UTELLE: LA GROTTE AUX FÉES

UTELLE.jpg

Utelle possède une grotte aux fées à Castel Gineste. S'enfonçant profondément sous terre, on n'a pu aller au delà de 200 mètres environ. Là est une porte naturelle allant en se rétrécissant pour ne devenir qu'une grande fissure.

On ne peut la franchir ; seules les fées qui ont tout pouvoir peuvent aller au delà où se trouve - d'après les confidences d'une Fée bavarde et indiscrète- un lac sur lequel vogue une barque portant un veau d'or.

Bien des gens ont essayé, mais en vain, de passer pour s'emparer du veau d'or!...

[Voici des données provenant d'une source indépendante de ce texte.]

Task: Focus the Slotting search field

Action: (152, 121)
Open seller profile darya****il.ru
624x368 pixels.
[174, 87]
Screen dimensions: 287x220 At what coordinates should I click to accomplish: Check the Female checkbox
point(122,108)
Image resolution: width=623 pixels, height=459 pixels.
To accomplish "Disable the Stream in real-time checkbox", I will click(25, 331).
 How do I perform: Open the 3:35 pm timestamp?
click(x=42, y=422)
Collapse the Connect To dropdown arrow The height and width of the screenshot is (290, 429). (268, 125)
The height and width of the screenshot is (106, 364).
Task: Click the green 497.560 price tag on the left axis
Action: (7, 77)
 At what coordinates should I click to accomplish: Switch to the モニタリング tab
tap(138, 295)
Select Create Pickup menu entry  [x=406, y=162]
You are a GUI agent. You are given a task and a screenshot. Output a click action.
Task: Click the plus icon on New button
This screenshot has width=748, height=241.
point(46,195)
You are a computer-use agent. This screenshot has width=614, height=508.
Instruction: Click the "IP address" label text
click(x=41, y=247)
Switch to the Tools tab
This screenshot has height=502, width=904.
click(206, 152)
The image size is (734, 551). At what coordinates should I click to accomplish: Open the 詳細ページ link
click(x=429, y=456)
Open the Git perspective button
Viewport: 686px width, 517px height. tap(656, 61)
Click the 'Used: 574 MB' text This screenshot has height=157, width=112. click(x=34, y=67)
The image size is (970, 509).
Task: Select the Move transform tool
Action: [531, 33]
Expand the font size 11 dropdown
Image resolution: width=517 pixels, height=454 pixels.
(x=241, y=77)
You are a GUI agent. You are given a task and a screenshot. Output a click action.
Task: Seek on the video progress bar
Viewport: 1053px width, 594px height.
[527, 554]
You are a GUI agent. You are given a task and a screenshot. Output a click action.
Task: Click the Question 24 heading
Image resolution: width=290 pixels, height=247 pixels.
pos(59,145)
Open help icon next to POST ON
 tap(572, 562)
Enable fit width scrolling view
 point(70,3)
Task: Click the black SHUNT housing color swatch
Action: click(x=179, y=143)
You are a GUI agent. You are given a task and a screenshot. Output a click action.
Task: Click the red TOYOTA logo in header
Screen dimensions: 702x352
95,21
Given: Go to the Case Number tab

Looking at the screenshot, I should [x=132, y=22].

Pas méchantes, elles s'amusaient cependant à jouer plus d'un tour aux utellois.

C'est ainsi qu'elles remirent à un brave cultivateur un précieux paquet renfermant des pièces d'or, avec ordre de ne l'ouvrir que chez lui. Le paquet était lourd, mais que ne ferait-on pas pour posséder un trésor!...

Notre homme exténué de fatigue arrive enfin à l'entrée du village. Il se repose et songeant qu'il pouvait se considérer comme chez lui, il ouvre distraitement le paquet, rien que pour voir un peu. Oh! Malheur! Il n'aperçoit que des cailloux. Me voilà puni de ma désobéissance, dit-il, tout haut en guise de conclusion.

Au mois de Mai, les fées faisaient la ronde au dessus de la grotte, en chantant des couplets mystérieux, incompréhensibles du commun des mortels.

Elles tissaient de riches étoffes, étendaient leur linge d'un blanc éblouissant sur les rochers de Gineste ; mais lorsqu'un profane s'approchait, tout disparaissait comme par enchantement.

Les fées seules possédaient la graine de l'espèce de chou se trouvant dans les environs, chou qui vit cent ans. On en voit encore dans les interstices des rochers de la grotte : leur pied long et noueux atteste leur vieillesse ; leurs feuilles grosses et amères ne peuvent être consommées que par les fées qui ont, elles, le pouvoir de les rendre comestibles, car les animaux eux-mêmes ne les mangent point.

Tout ce qui arrivait d'extraordinaire était mis sur le compte des fées.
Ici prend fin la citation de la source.